[Stored records]
=-=-=-=-=
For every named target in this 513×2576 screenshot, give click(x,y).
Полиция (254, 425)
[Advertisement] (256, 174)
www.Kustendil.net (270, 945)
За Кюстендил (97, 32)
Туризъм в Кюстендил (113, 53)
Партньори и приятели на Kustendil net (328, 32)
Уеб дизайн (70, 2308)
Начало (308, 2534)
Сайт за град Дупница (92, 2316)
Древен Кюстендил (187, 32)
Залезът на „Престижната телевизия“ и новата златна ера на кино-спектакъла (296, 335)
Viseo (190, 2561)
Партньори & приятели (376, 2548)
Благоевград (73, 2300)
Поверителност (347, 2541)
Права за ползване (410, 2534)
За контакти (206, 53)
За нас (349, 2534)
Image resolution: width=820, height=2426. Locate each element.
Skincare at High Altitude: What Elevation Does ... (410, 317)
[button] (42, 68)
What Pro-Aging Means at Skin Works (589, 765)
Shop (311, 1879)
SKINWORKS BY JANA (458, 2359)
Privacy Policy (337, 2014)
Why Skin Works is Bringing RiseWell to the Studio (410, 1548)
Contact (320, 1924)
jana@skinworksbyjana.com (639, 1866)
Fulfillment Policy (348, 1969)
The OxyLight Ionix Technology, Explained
=-=-=-=-=
-- PROBLEM DETAILS --
Would you write out each entry precisely as it is given?

-- ANSWER SPACE --
For every named target in this 513×2576 screenshot, give click(x,y).
Полиция (254, 425)
[Advertisement] (256, 174)
www.Kustendil.net (270, 945)
За Кюстендил (97, 32)
Туризъм в Кюстендил (113, 53)
Партньори и приятели на Kustendil net (328, 32)
Уеб дизайн (70, 2308)
Начало (308, 2534)
Сайт за град Дупница (92, 2316)
Древен Кюстендил (187, 32)
Залезът на „Престижната телевизия“ и новата златна ера на кино-спектакъла (296, 335)
Viseo (190, 2561)
Партньори & приятели (376, 2548)
Благоевград (73, 2300)
Поверителност (347, 2541)
Права за ползване (410, 2534)
За контакти (206, 53)
За нас (349, 2534)
Image resolution: width=820, height=2426. Locate each element.
Skincare at High Altitude: What Elevation Does ... (410, 317)
[button] (42, 68)
What Pro-Aging Means at Skin Works (589, 765)
Shop (311, 1879)
SKINWORKS BY JANA (458, 2359)
Privacy Policy (337, 2014)
Why Skin Works is Bringing RiseWell to the Studio (410, 1548)
Contact (320, 1924)
jana@skinworksbyjana.com (639, 1866)
Fulfillment Policy (348, 1969)
The OxyLight Ionix Technology, Explained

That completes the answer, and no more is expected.